Material to process
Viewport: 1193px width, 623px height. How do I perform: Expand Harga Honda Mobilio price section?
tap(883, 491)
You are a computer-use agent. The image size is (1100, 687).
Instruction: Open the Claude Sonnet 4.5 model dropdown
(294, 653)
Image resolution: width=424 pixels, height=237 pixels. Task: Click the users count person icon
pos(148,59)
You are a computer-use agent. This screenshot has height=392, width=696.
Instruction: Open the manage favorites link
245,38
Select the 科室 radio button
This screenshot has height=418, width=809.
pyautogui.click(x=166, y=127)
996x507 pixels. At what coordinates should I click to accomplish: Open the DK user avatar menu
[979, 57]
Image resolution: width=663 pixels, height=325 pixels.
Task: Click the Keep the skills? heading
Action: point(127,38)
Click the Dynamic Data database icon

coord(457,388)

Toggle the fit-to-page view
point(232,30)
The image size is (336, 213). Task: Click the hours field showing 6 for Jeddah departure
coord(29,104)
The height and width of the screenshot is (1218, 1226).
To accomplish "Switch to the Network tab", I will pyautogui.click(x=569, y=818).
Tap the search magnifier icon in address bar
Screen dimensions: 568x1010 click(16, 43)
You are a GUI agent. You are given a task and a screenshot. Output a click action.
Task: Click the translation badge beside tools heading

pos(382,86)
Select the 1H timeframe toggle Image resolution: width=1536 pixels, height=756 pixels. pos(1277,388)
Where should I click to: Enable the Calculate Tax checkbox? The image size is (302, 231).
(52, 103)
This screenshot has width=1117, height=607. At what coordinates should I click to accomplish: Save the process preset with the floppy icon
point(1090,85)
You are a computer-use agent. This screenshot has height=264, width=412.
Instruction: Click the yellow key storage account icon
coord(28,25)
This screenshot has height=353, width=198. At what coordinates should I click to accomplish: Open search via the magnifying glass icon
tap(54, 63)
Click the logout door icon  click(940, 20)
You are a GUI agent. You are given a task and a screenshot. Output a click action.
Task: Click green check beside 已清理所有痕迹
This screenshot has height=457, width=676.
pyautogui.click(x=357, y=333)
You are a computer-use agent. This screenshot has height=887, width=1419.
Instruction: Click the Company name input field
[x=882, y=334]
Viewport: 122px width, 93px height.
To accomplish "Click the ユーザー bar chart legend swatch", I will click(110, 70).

Aim
Repeat the listing above line for line, with nothing changed.

Right answer
Viewport: 1193px width, 623px height. How do I perform: Expand Harga Honda Mobilio price section?
tap(883, 491)
You are a computer-use agent. The image size is (1100, 687).
Instruction: Open the Claude Sonnet 4.5 model dropdown
(294, 653)
Image resolution: width=424 pixels, height=237 pixels. Task: Click the users count person icon
pos(148,59)
You are a computer-use agent. This screenshot has height=392, width=696.
Instruction: Open the manage favorites link
245,38
Select the 科室 radio button
This screenshot has height=418, width=809.
pyautogui.click(x=166, y=127)
996x507 pixels. At what coordinates should I click to accomplish: Open the DK user avatar menu
[979, 57]
Image resolution: width=663 pixels, height=325 pixels.
Task: Click the Keep the skills? heading
Action: point(127,38)
Click the Dynamic Data database icon

coord(457,388)

Toggle the fit-to-page view
point(232,30)
The image size is (336, 213). Task: Click the hours field showing 6 for Jeddah departure
coord(29,104)
The height and width of the screenshot is (1218, 1226).
To accomplish "Switch to the Network tab", I will pyautogui.click(x=569, y=818).
Tap the search magnifier icon in address bar
Screen dimensions: 568x1010 click(16, 43)
You are a GUI agent. You are given a task and a screenshot. Output a click action.
Task: Click the translation badge beside tools heading

pos(382,86)
Select the 1H timeframe toggle Image resolution: width=1536 pixels, height=756 pixels. pos(1277,388)
Where should I click to: Enable the Calculate Tax checkbox? The image size is (302, 231).
(52, 103)
This screenshot has width=1117, height=607. At what coordinates should I click to accomplish: Save the process preset with the floppy icon
point(1090,85)
You are a computer-use agent. This screenshot has height=264, width=412.
Instruction: Click the yellow key storage account icon
coord(28,25)
This screenshot has height=353, width=198. At what coordinates should I click to accomplish: Open search via the magnifying glass icon
tap(54, 63)
Click the logout door icon  click(940, 20)
You are a GUI agent. You are given a task and a screenshot. Output a click action.
Task: Click green check beside 已清理所有痕迹
This screenshot has height=457, width=676.
pyautogui.click(x=357, y=333)
You are a computer-use agent. This screenshot has height=887, width=1419.
Instruction: Click the Company name input field
[x=882, y=334]
Viewport: 122px width, 93px height.
To accomplish "Click the ユーザー bar chart legend swatch", I will click(110, 70).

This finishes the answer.